Il faut sortir de la « nuit » et aller vers le « jour », dira l’un des orateurs. Le jour commence donc avec cette rencontre de jeudi. Le bonheur se lit sur les visages. Bonheur de partager un repas, dattes, briques et pizzas – « sachez que tout est casher aussi », précise Samy Gozlan à l’attention des juifs pratiquants. Bonheur de connaître l’autre. Pour certains, se saluer de si près, entre juifs, Africains et Maghrébins, est une première, une découverte. Cette fraternité est encore un peu forcée mais elle ne demande qu’à être naturelle. Les Africains, qui se sentent si souvent relégués, ont le sourire. Ils sont de la partie. « Les jeunes qui commettent des agressions ne sont pas responsables de leurs actes, ils sont perdus », affirme le rabbin Michel Serfaty au Bondy Blog.

Ce rabbin-là, militant, avec l’imam Hassan Chalghoumi comme avec beaucoup d’autres, Bernard Koch notamment, de l’amitié judéo-musulmane, invite l’assistance à aller « dans les magasins, les écoles, les cafés, dans tous lieux publics » pour y prêcher la concorde entre les communautés. « Il y a certainement en vous la force de vivre en paix avec vos voisins », lance-t-il. Pour Michel Serfaty, qui effectue depuis plusieurs mois un « Tour de France » de l’amitié judéo-musulmane, « c’est sur le terrain que ça se passe ». Il rapporte cet échange vif entre un jeune musulman et lui. « Il me dit : « Tu es juif ». Je luis rétorque : « Toi aussi, t’es juif ! ». Le jeune s’énerve : « Tu m’insultes ! « , alors je lui réponds : « Mais on se salue, c’est un début, c’est déjà beaucoup ! «  » Le rabbin ajoute : « C’est avec la jeunesse qu’il est prioritaire de travailler, pas avec le troisième âge. »
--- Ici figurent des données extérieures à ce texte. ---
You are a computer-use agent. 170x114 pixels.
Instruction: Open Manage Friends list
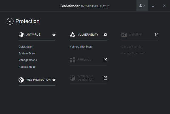click(x=131, y=47)
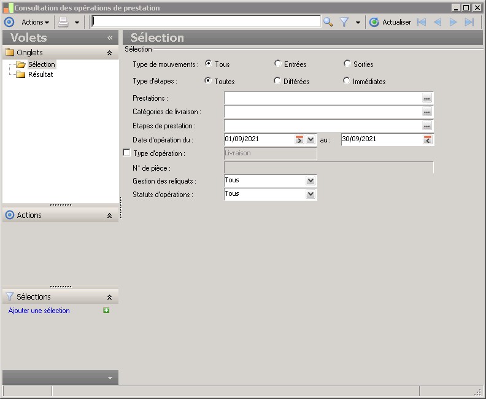Collapse the Volets side panel
This screenshot has width=486, height=399.
click(x=110, y=38)
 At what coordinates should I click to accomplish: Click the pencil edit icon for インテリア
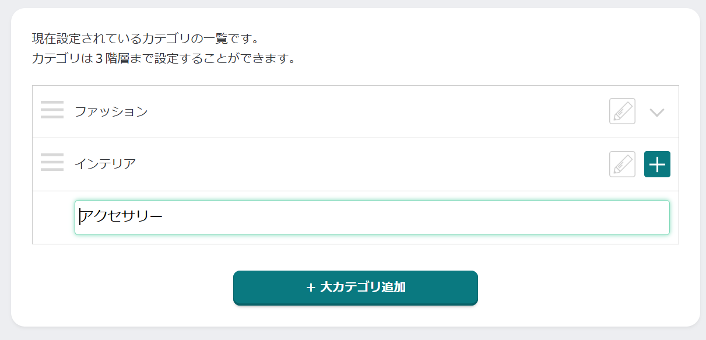tap(622, 164)

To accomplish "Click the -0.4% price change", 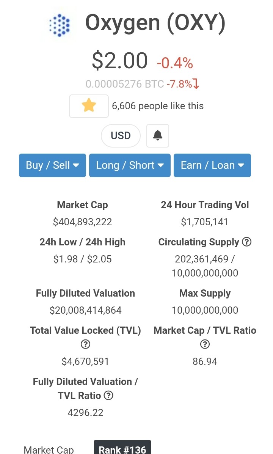I will tap(175, 63).
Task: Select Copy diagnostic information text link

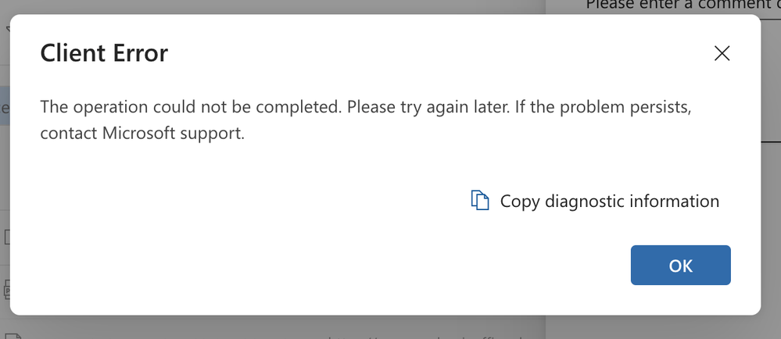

L’imam Hassan Chalghoumi, son jeûne rompu, se lève et dit, en osmose avec le précédent orateur : « Je suis allé voir Rudy quand il a été blessé. J’en appelle à tous les parents. Dans les quartiers, dans les cafés, dans les écoles, il faut qu’on agisse. Quand l’un souffre, je souffre aussi. » Plus tôt, il confiait au Bondy Blog : « Si j’ai pris l’initiative de cette rencontre dans ce 19e arrondissement de Paris touché par des tensions intercommunautaires, c’est parce que je viens de Drancy, un lieu de mémoire. Quand je passe devant le wagon (témoin de la déportation des juifs de France, ndlr), je me rappelle beaucoup l’histoire. Dans mes prêches, j’affirme qu’il ne faut pas faire l’amalgame entre ce qui se passe entre Israéliens et Palestiniens et ce qui se passe en France. »

Samy Gozlan, s’adressant aux convives, abonde : « Quand on sait que les Israéliens et les Palestiniens se parlent, je ne vois pas pourquoi nous, on se lancerait des pierres. » En aparté, Samy Gozlan, un dur parmi les colombes, se félicite que ce soit des musulmans qui aient voulu cette réunion à la mairie du 19e. « Ce n’est pas souvent qu’ils prennent ce genre d’initiative, alors, quand ils en prennent une, il est important de répondre présent. »

Antoine Menusier

Légendes  : photo du haut : l’imam Sam Samba, l’imam Hassan Chalghoumi, Samy Gozlan, le rabbin Michel Serfaty, Jack-Yves Bohbot (assis, de gauche à droite) ; photo du milieu : Kadiouta Gabira et Koudedja Niakate (au centre, de gauche à droite).